Work task - The result should consist solely of the line containing "Instruction: Select point" and the lines that follow it below, each reproduced exactly, the last line included.

[Saved data entries]

◆ ◆ ◆ ◆ ◆ ◆ ◆

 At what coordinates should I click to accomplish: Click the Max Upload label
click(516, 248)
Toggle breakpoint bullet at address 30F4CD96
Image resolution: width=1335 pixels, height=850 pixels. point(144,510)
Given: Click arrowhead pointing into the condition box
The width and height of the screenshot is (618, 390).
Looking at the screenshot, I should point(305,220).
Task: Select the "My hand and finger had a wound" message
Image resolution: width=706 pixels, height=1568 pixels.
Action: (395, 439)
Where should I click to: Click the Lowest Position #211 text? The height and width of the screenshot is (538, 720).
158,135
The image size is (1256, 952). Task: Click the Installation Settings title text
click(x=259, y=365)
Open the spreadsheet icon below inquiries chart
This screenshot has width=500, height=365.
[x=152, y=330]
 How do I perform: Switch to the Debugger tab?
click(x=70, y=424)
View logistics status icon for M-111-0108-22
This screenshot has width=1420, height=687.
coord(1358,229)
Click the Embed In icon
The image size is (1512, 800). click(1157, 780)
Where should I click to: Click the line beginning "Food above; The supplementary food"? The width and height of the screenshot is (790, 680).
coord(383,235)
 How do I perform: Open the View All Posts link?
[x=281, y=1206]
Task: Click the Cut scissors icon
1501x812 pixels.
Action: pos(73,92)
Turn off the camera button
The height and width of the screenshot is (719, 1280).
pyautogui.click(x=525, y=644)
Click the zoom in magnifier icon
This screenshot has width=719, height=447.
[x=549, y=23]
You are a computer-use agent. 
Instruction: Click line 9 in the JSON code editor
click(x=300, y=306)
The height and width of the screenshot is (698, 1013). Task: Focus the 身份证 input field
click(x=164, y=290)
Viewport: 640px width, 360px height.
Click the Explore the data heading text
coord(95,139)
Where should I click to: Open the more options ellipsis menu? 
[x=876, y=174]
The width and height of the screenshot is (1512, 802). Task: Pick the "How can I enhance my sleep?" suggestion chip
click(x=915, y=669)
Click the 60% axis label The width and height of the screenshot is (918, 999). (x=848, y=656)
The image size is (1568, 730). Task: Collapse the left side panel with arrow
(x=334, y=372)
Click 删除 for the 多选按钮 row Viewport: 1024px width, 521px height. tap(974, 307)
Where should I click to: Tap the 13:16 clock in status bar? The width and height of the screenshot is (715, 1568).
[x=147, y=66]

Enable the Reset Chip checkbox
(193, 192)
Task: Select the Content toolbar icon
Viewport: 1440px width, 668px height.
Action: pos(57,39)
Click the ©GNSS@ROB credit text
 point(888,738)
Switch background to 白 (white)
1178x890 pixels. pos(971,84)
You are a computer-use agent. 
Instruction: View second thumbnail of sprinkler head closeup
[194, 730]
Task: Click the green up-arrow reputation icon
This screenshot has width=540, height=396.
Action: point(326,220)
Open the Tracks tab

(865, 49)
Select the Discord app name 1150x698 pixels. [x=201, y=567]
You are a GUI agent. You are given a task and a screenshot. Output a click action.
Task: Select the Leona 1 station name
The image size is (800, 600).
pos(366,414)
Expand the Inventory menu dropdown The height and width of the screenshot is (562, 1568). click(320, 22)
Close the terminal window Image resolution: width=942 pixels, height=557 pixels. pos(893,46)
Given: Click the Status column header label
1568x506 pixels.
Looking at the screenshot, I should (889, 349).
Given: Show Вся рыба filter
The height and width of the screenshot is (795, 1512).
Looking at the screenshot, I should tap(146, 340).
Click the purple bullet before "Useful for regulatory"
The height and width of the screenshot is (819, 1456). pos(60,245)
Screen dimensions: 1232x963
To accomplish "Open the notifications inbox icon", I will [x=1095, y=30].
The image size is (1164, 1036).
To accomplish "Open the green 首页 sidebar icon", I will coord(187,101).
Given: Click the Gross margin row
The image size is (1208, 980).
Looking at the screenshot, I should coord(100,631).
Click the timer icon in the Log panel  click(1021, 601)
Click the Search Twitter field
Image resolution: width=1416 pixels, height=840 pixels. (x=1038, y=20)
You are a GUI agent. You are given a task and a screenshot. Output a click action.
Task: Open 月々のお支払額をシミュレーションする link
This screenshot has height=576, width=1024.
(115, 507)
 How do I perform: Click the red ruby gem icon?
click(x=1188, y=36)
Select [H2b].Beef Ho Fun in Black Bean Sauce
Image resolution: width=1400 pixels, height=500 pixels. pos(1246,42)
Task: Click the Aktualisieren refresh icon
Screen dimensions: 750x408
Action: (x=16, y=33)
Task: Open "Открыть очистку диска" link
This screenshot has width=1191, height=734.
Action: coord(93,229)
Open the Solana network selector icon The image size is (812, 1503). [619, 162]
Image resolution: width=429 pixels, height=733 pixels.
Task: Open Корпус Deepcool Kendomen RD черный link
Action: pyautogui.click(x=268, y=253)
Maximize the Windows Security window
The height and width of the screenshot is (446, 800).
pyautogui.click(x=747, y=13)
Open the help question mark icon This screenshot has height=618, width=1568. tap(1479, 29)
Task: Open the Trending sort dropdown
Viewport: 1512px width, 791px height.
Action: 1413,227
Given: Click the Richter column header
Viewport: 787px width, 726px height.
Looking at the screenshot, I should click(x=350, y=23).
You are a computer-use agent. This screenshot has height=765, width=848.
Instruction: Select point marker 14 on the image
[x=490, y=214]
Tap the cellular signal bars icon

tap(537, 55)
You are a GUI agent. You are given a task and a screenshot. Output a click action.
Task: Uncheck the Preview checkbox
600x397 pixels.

◆ ◆ ◆ ◆ ◆ ◆ ◆

Task answer -
Instruction: Select point marker 14 on the image
[x=490, y=214]
Tap the cellular signal bars icon

tap(537, 55)
You are a GUI agent. You are given a task and a screenshot. Output a click action.
Task: Uncheck the Preview checkbox
600x397 pixels.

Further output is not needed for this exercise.